“The Nazi Occult”, de Kenneth Hite

The Nazi Occult est un court ouvrage (80 pages) signé Kenneth Hite qui, comme son nom l’indique, s’intéresse à l’attrait qu’avaient les dirigeants nazis pour l’occultisme, la chasse aux reliques et autres phénomènes paranormaux.

Si vous suivez ce blog depuis un moment, vous savez que je voue un quasi-culte à Ken Hite, auteur – entre autres – de Suppressed Transmissions et spécialiste des occulteries à haut potentiel rôliste. Cependant, je dois avouer que ce bouquin ne tient à mon avis pas toutes ses promesses.

Commençons par le bon côté des choses: Ken Hite connaît son sujet et The Nazi Occult est un concentré d’érudition sur le sujet. Il ne s’intéresse pas seulement aux années 1930, mais aussi aux origines de cette passion pour l’occultisme dans les futurs cercles du IIIe Reich.

Pour toute personne qui veut se documenter sur le sujet, il y a dans cet ouvrage une kyrielle d’informations, d’anecdotes et, pour les rôlistes, de scénarios potentiels, à la recherche de mondes perdus, de reliques improbables, de secrets inavouables et de civilisations inconnues.
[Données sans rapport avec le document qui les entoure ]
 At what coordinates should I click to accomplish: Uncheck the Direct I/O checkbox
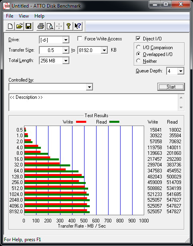(x=138, y=38)
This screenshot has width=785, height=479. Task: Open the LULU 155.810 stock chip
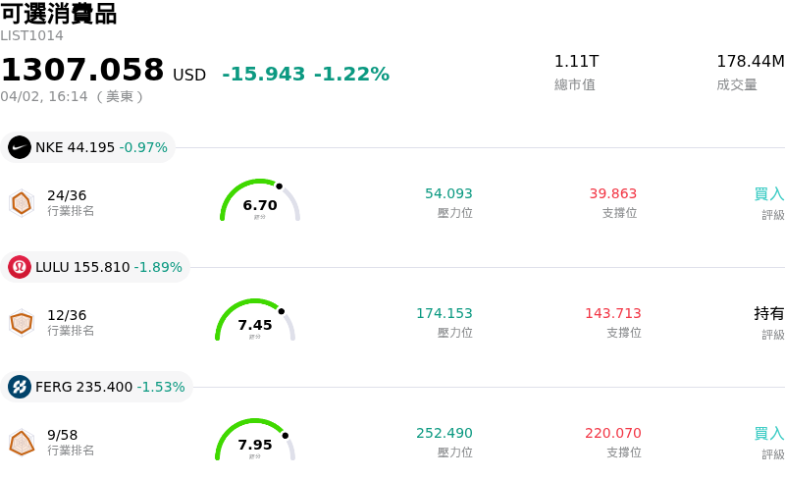coord(96,267)
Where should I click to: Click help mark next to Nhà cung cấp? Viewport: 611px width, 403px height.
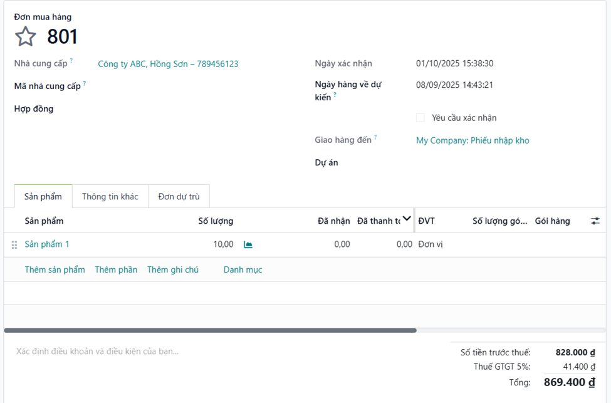(x=71, y=61)
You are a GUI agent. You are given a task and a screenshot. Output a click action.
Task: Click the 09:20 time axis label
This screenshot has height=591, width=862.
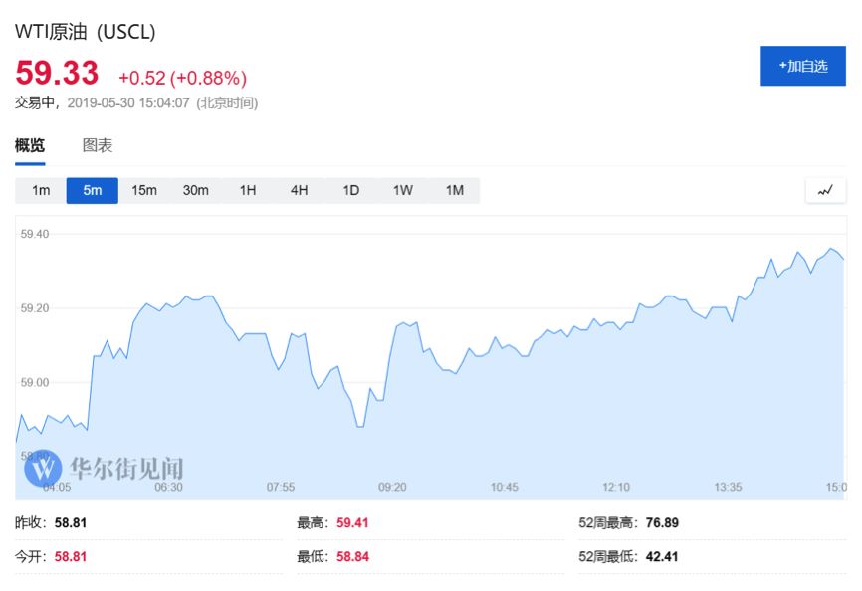392,488
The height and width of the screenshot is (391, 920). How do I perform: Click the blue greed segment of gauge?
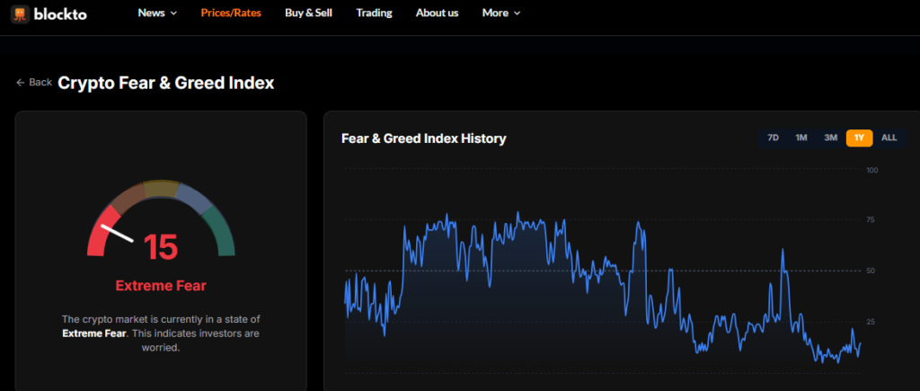point(192,195)
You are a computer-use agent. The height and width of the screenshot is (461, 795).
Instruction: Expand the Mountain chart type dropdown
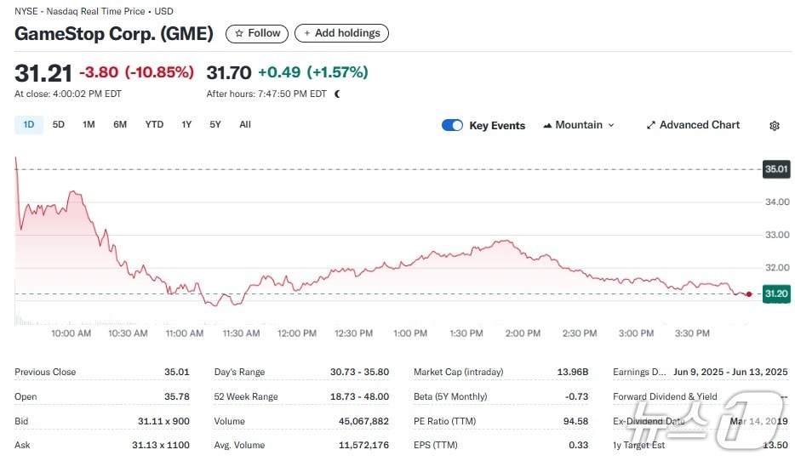[x=579, y=125]
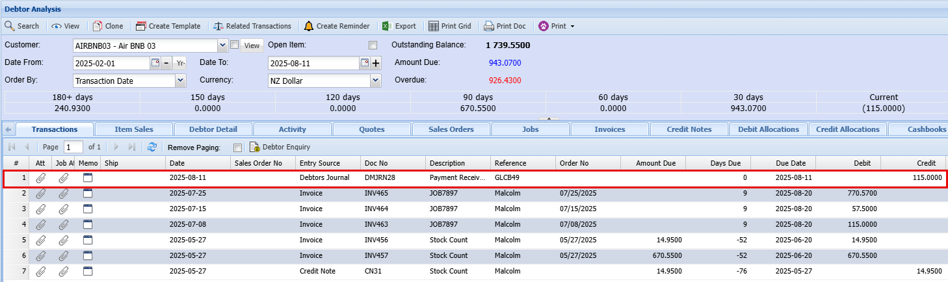Open memo for row 1 DMJRN28
This screenshot has width=948, height=282.
[x=88, y=177]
Le gros problème que j’ai avec cet ouvrage, c’est que Ken Hite mélange allègrement réalité historique et fiction. Oh, c’est clairement expliqué dès le départ: quand les hypothèses crédibles sont absentes ou contradictoires, il fait des choix ou se lance dans la narration. Le souci, c’est que ce n’est jamais clairement expliqué.

Ainsi, au détour d’une biographie sur tel dignitaire de l’Ahnenerbe, on a droit à des délires sur des cérémonies magiques qui auraient influencé le cours de l’histoire – sans conditionnel, sans avertissement préalable, dans la continuité du texte précédent. C’est un style, mais c’est un style qui a le défaut de jeter un doute sur l’intégralité du texte.

Alors, certes, ça donne droit à certains clins d’œil hilarants, notamment sur la bataille entre archéologues allemands et américains dans le désert égyptien en 1937 pour la possession de l’Arche d’Alliance, mais le plus souvent, on se retrouve interloqué à la lecture d’un paragraphe qui ne peut pas être historique.

J’ai l’impression que Ken Hite a essayé de s’inspirer de la “réalité fantastique”, le style du Matin des Magiciens, mais en oubliant qu’autant c’est un exercice qui est adapté pour un livre romantico-poético-occultiste, autant ce n’est pas approprié pour une sorte d’essai historique sur l’occultisme. J’aurais vraiment préféré que les hypothèses qui sortent d’un cadre purement historique soit clairement indiquées comme telles.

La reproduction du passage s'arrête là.